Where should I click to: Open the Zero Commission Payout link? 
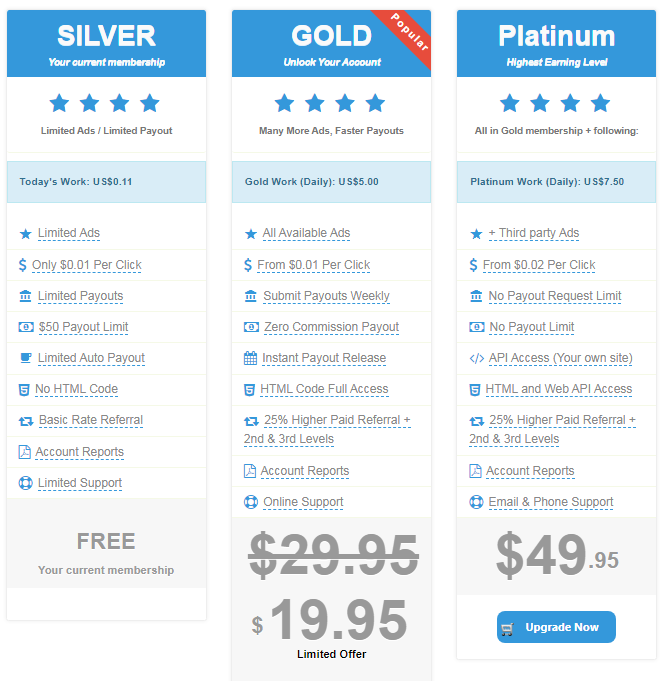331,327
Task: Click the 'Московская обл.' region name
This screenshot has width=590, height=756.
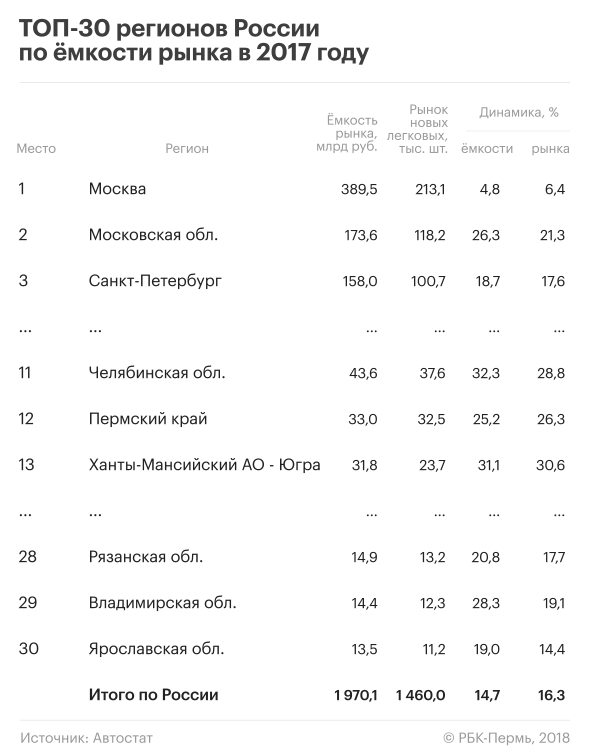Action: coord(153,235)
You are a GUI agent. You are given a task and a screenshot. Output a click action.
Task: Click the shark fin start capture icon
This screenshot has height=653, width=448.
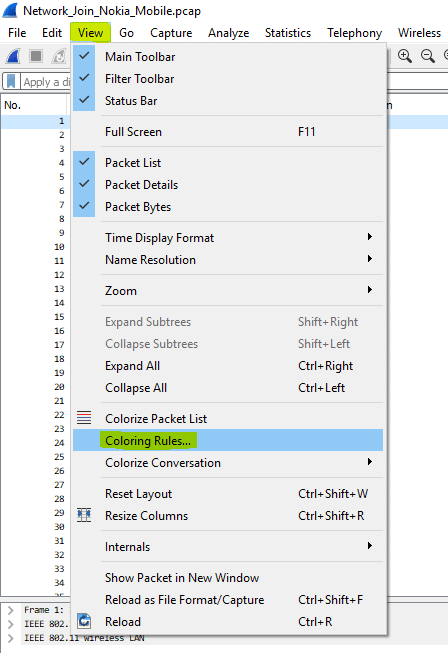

* * *

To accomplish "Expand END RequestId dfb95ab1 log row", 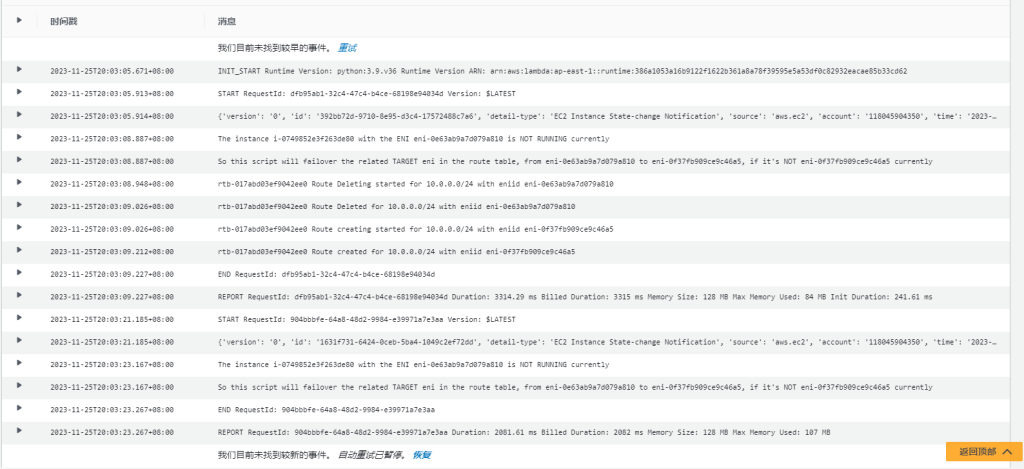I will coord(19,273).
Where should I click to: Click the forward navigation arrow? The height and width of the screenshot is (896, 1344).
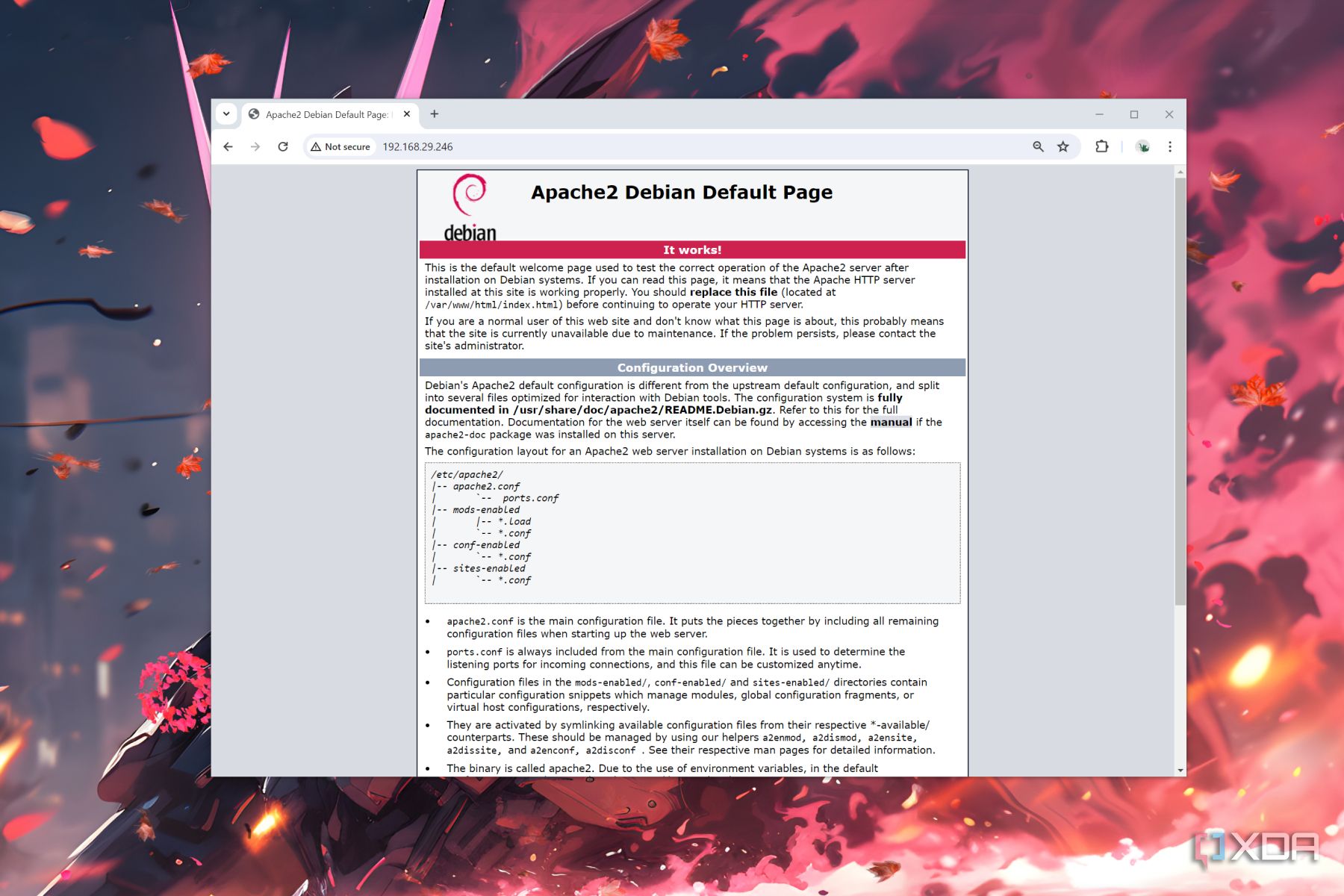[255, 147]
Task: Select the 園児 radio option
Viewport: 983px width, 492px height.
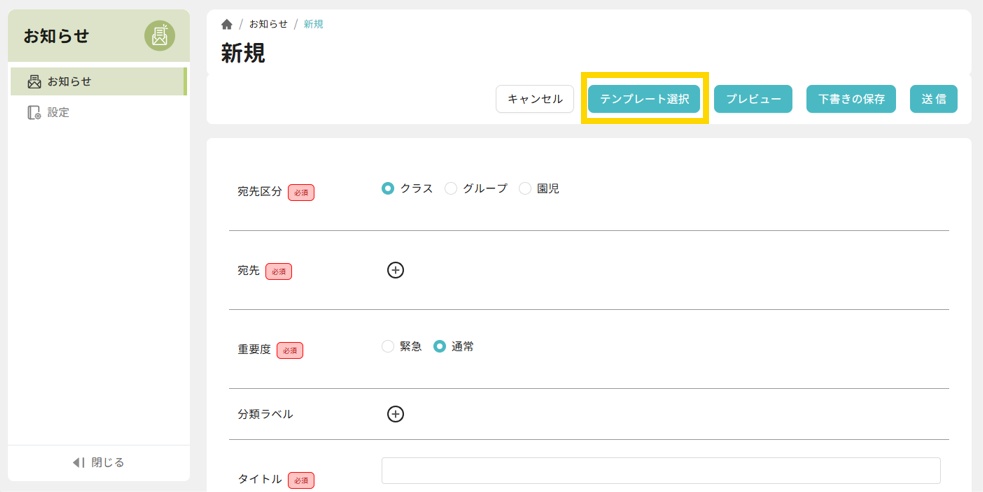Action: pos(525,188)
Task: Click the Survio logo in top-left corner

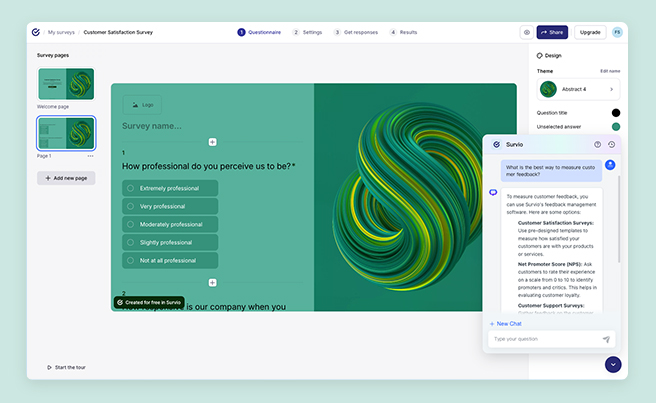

*WHAT IS REQUIRED*
All lines above from the one containing "Task: Click the 'Московская обл.' region name" up to and including the one containing "This screenshot has height=653, width=448." are to be set down exactly, and nothing else. Leave images out.

*TASK RESPONSE*
Task: Click the 'Московская обл.' region name
This screenshot has width=590, height=756.
Action: coord(153,235)
You are a GUI agent. You are given a task and a screenshot. Output a click action.
Task: Click the shark fin start capture icon
This screenshot has height=653, width=448.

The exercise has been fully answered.